If other nations’ economies lag, Lugovskyy said, it will influence how much the U.S. — and Indiana on its own — can export, and therefore how the American economy performs.

Another factor to consider, Lugovskyy said, is the strength of various currencies abroad. He said that although the U.S. is in competition with Europe economically, “we don’t want the euro to perform too badly.”

If the euro performs poorly, a decrease in demand for U.S. goods will occur again, which would hurt the U.S.

Lugovskyy said the reason to pay attention to Greece in particular isn’t necessarily to see how its economy is doing, but rather to see how the European Union responds.
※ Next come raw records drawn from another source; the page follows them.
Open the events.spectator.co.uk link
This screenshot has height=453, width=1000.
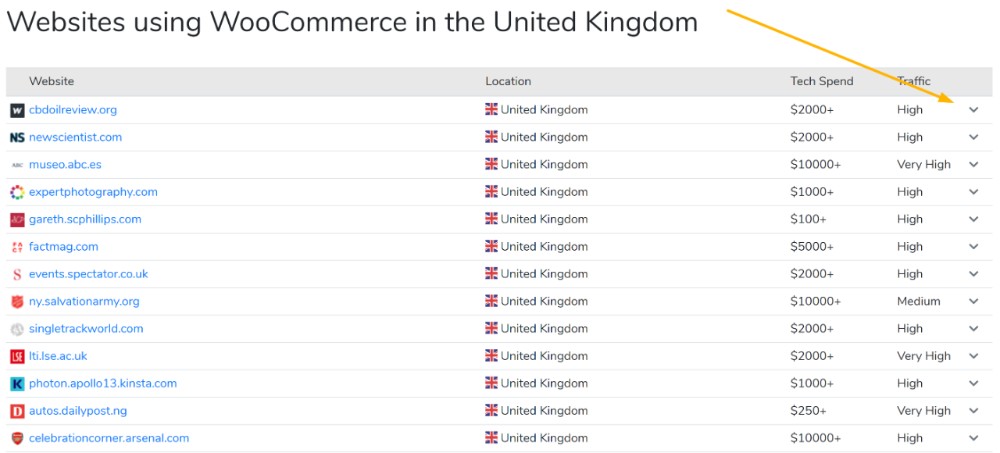click(x=88, y=274)
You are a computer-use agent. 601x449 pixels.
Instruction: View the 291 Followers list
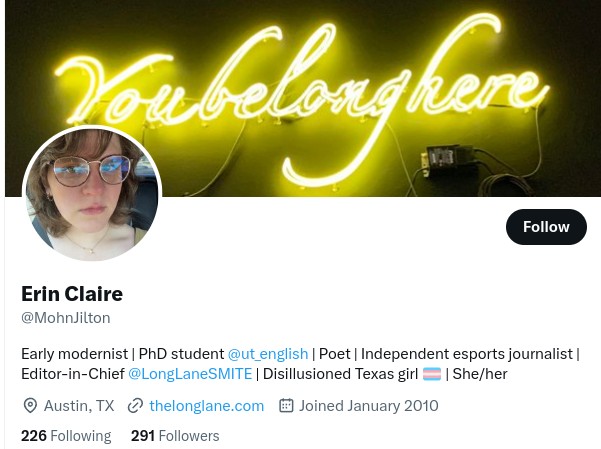(175, 436)
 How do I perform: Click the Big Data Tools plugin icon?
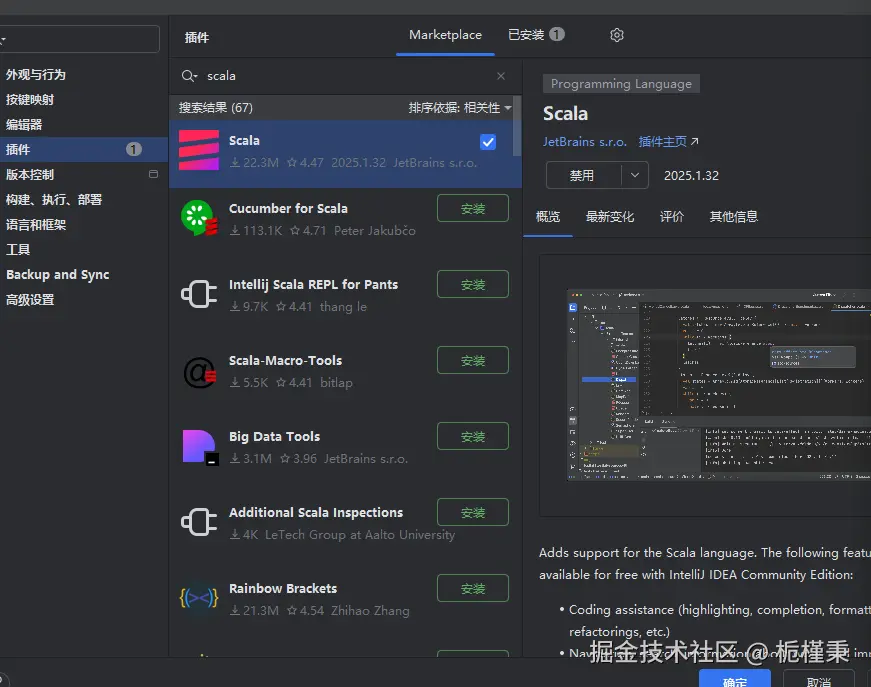(x=198, y=445)
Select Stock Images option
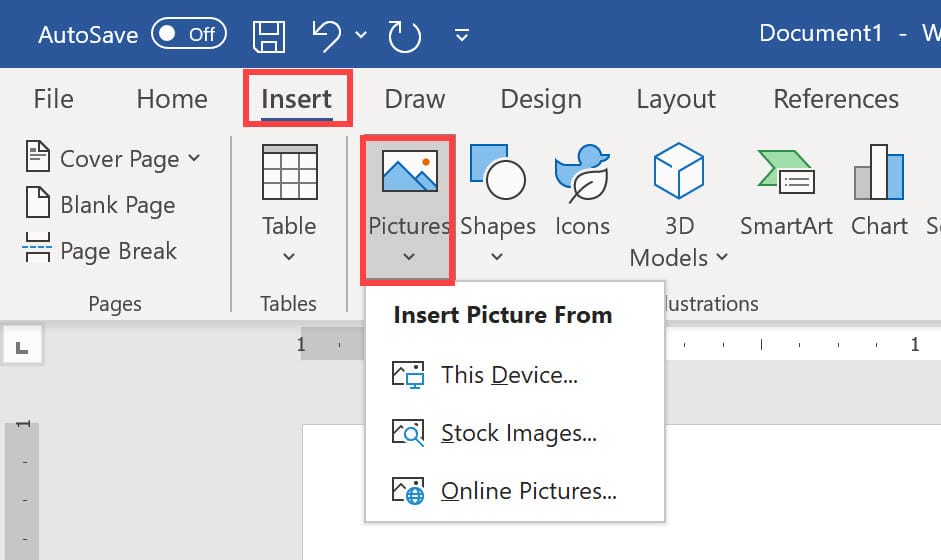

“The question now is how much other European countries want to rescue Greece,” he said.

This could be costly, again decreasing the desire for U.S. goods. Two of the nations that would need to bail out Greece — the United Kingdom and Germany — are also top importers of goods from Indiana, according to the Indiana Business Research Center, although the center was unavailable for comment.

Lugovskyy said there is a small chance Greece will be kicked out of the European Union. However, he also noted the question of Greece’s status isn’t necessarily the most important issue to be concerned about right now from an American perspective.

The biggest concern with Greece, he said, is how this will affect trade with other countries in the EU.

“Maybe that’s why we should pay attention in Greece,” Lugovskyy said.